The solar weather report
The Sun converts five million tons of hydrogen fuel into energy every second, and that energy is driven, over the course of hundreds of thousands of years, from the core of the Sun to the surface. Eight minutes later, a small portion of that energy lands on Earth, driving terrestrial weather, affecting the chemistry of the world, and driving nearly all life on the planet.
Each individual cell seen in the video carrying heat from the inside of the Sun to the surface is roughly the size of Texas. Hot solar plasma rises from below the bright center of these cells, before it cools and falls back into the Sun, producing the dark edges of the cells seen in the video.

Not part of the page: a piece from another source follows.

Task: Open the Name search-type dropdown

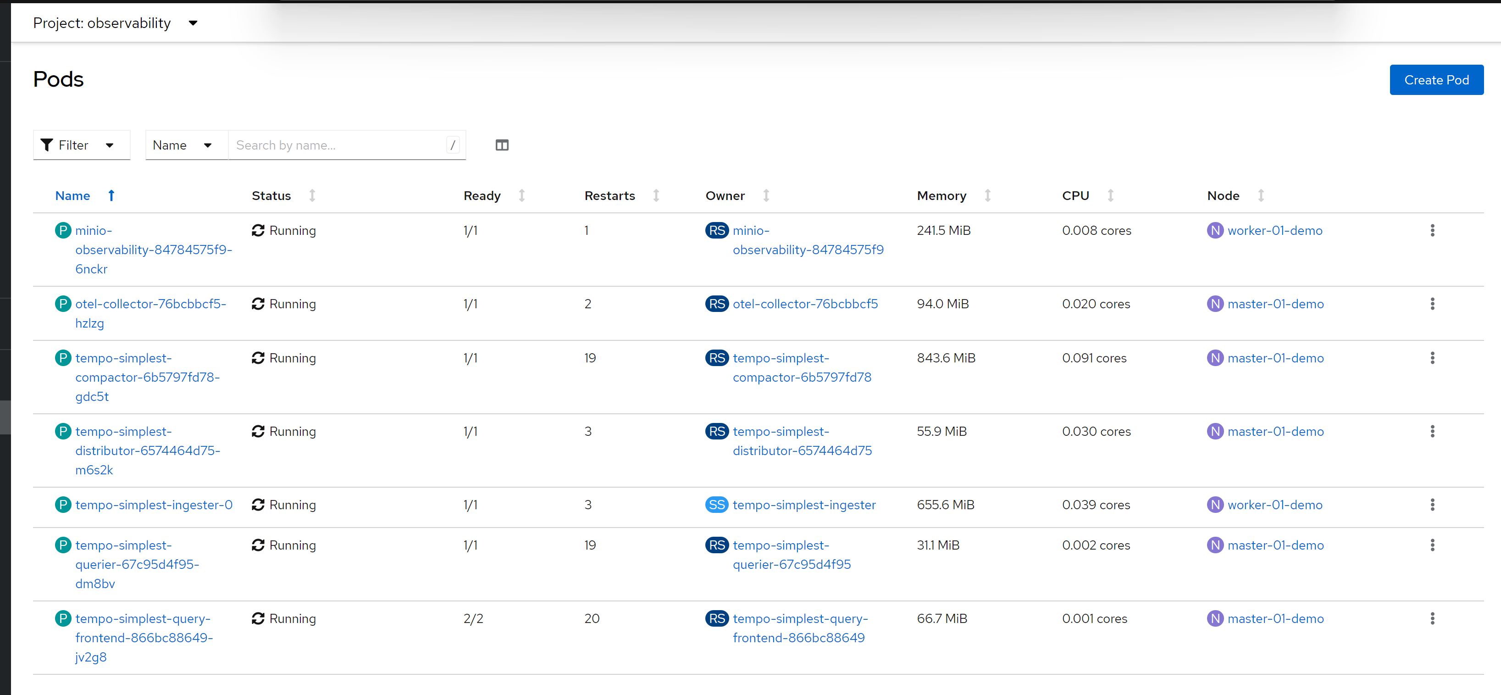Action: (182, 145)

Our understanding of how the Sun operates and how conditions there affect our own world has evolved over time. During the 1950’s, astronomers discovered the solar wind, which permeates the Solar System. Later research revealed a tenuous outer solar atmosphere extends beyond the orbit of the Earth.

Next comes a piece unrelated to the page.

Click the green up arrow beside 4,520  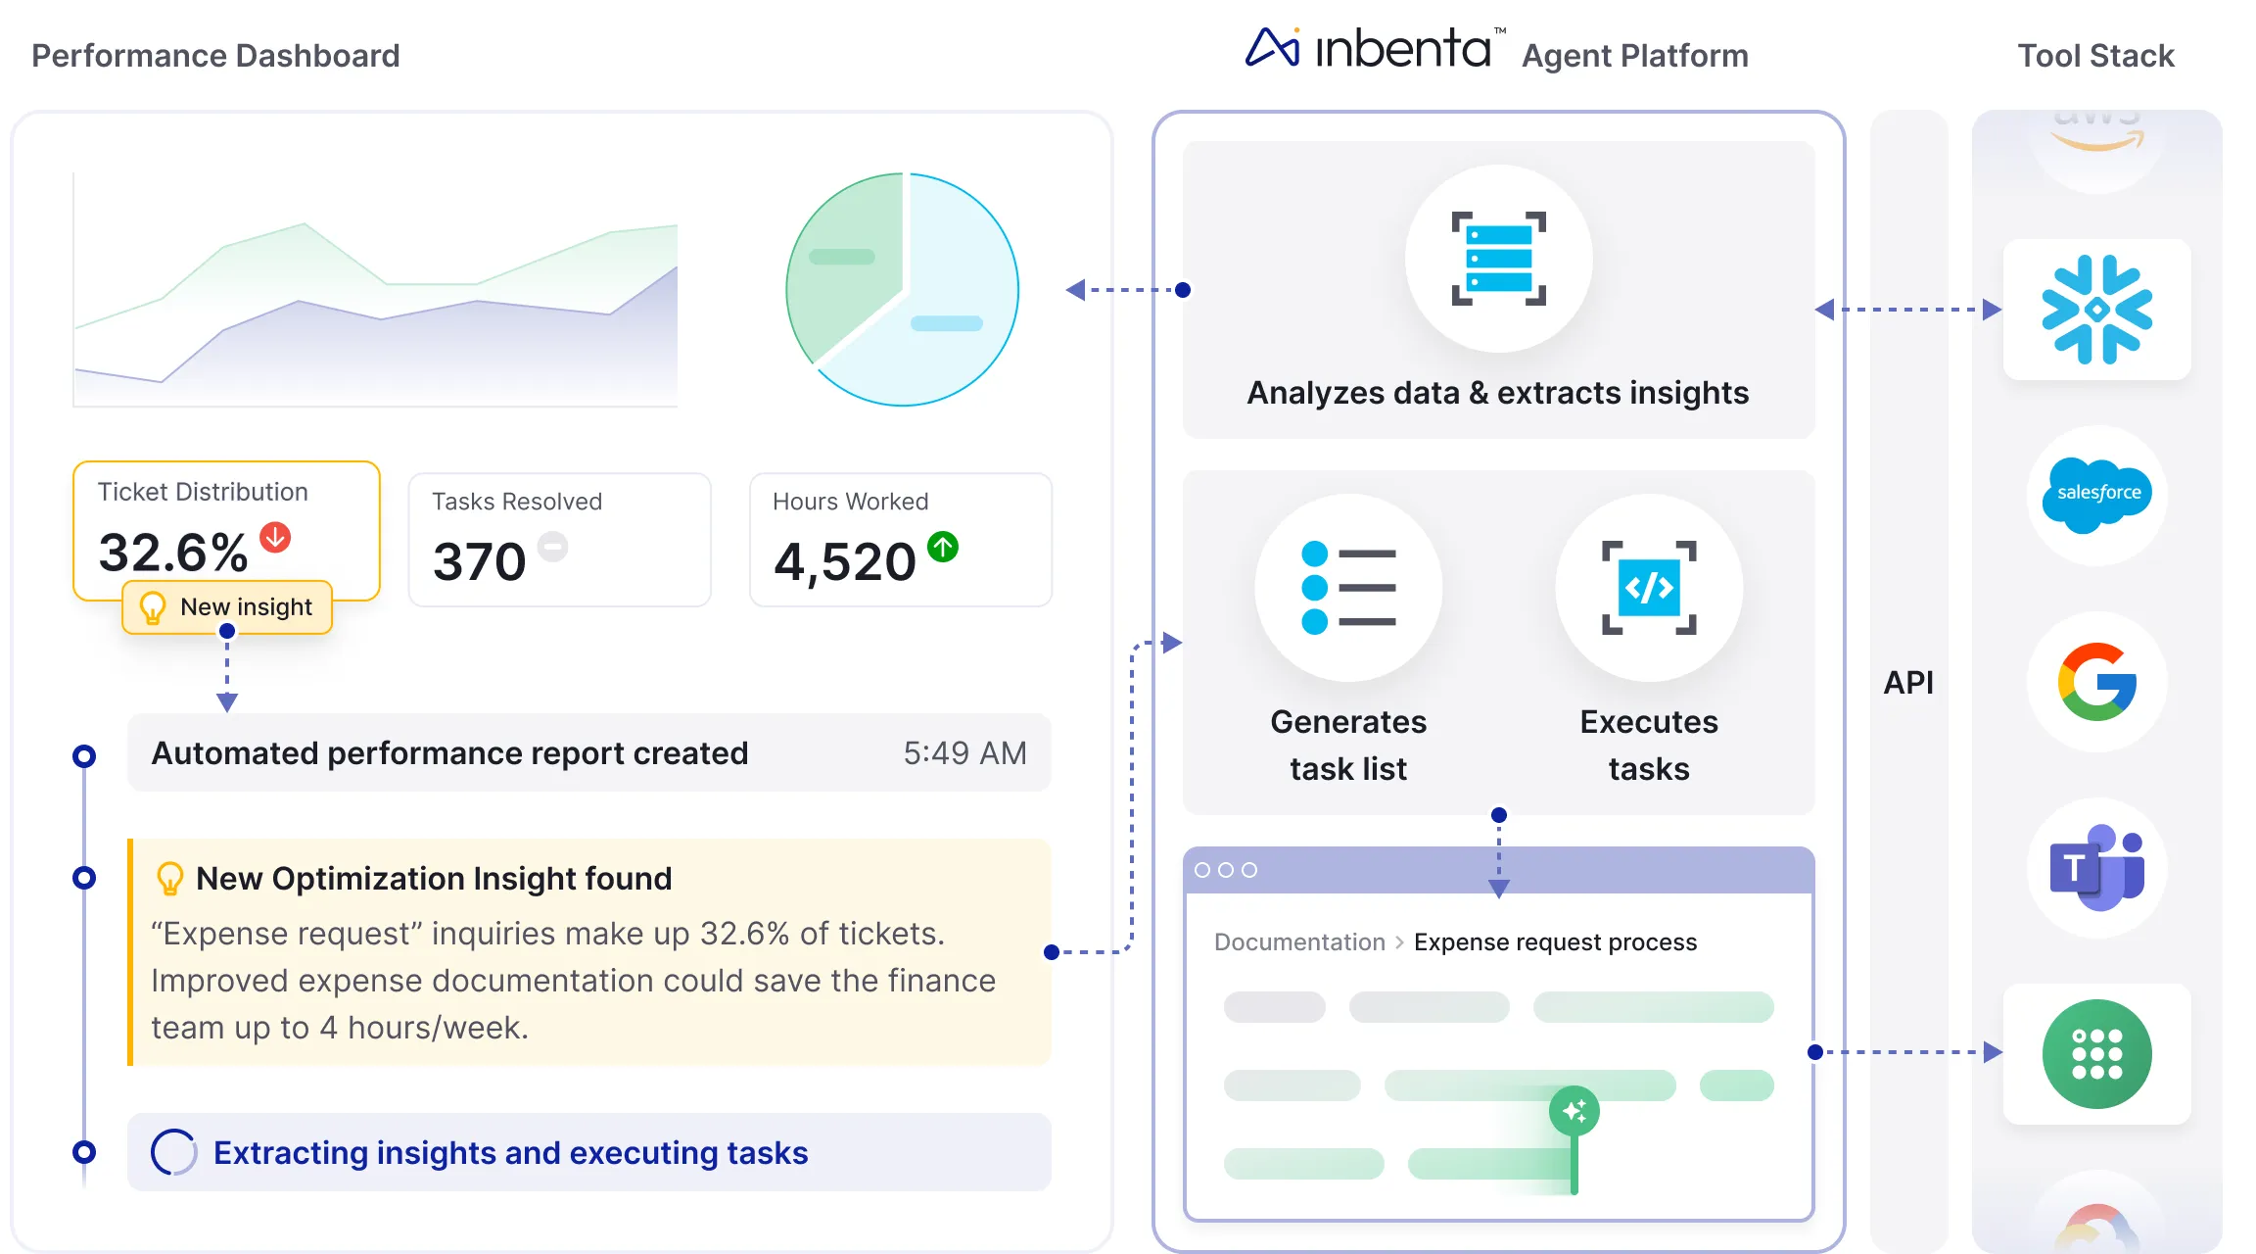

Space weather, driven by solar activity, can affect conditions on Earth. Magnetic forces produced by the Sun can form solar storms, disrupting air travel, disturbing GPS and cellular communications, and impacting electrical systems. As human society becomes ever-more dependent on technology, understanding space weather grows increasing critical for civilization.

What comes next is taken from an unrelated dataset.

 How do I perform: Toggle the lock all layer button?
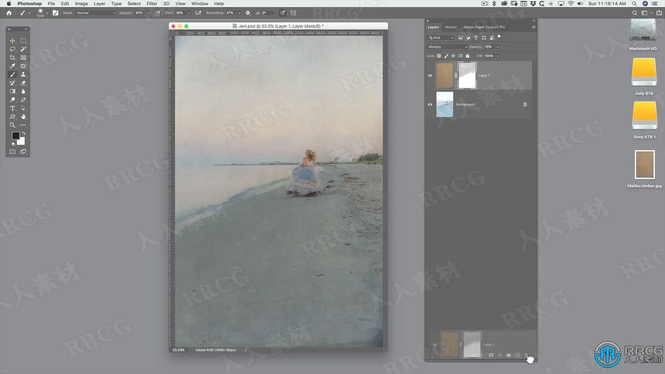point(468,56)
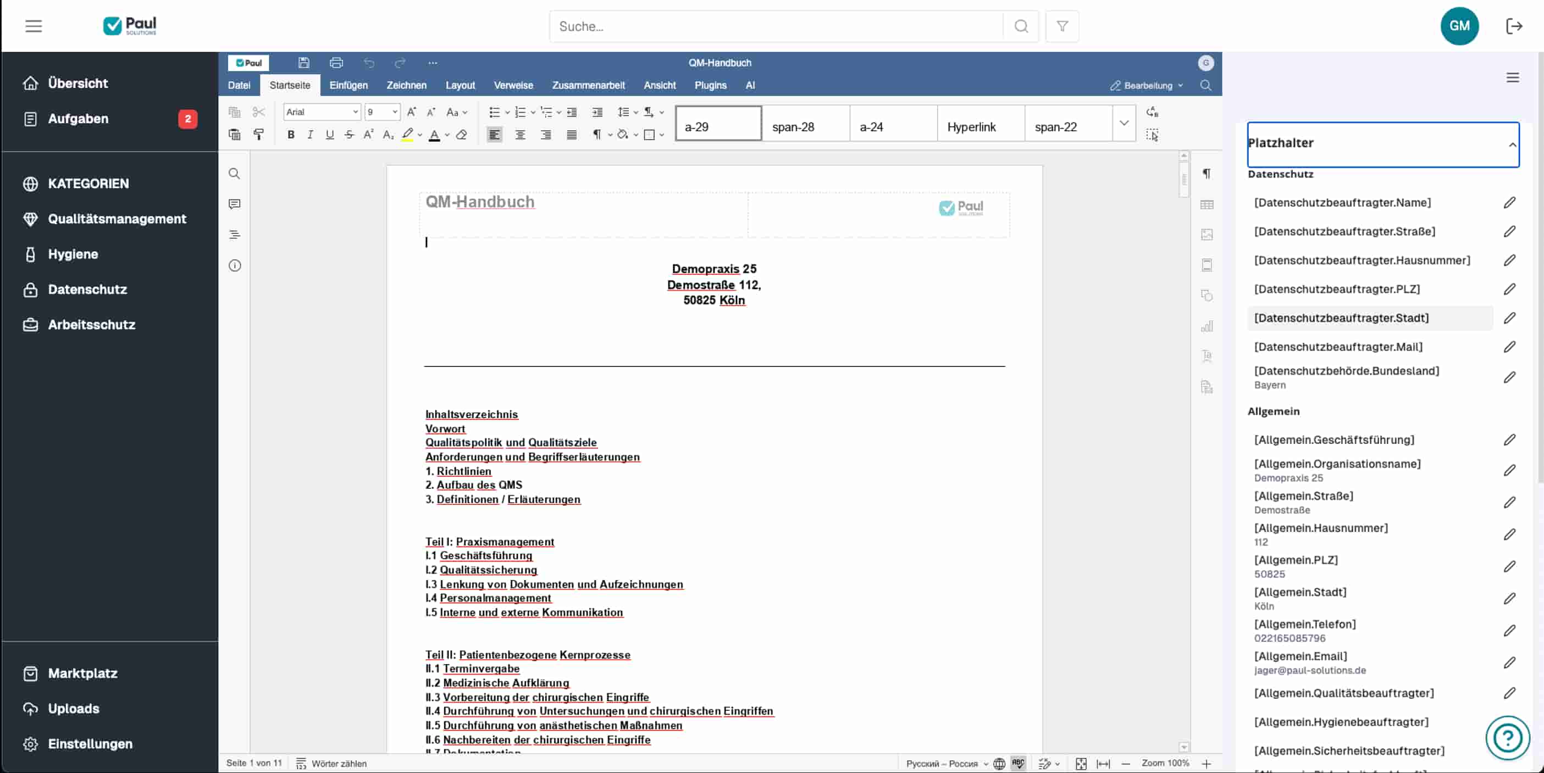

“On Earth, we can predict if it is going to rain pretty much anywhere in the world very accurately, and space weather just isn’t there yet. Our predictions lag behind terrestrial weather by 50 years, if not more. What we need is to grasp the underlying physics behind space weather, and this starts at the sun, which is what the Inouye Solar Telescope will study over the next decades,” said Matt Mountain, president of the Association of Universities for Research in Astronomy, which manages the Inouye Solar Telescope.
During Hurricane Irma in 2017, a space weather event impacted communications used by first responders, as well as aviation and maritime channels, hampering emergency effort just hours before the storm made landfall.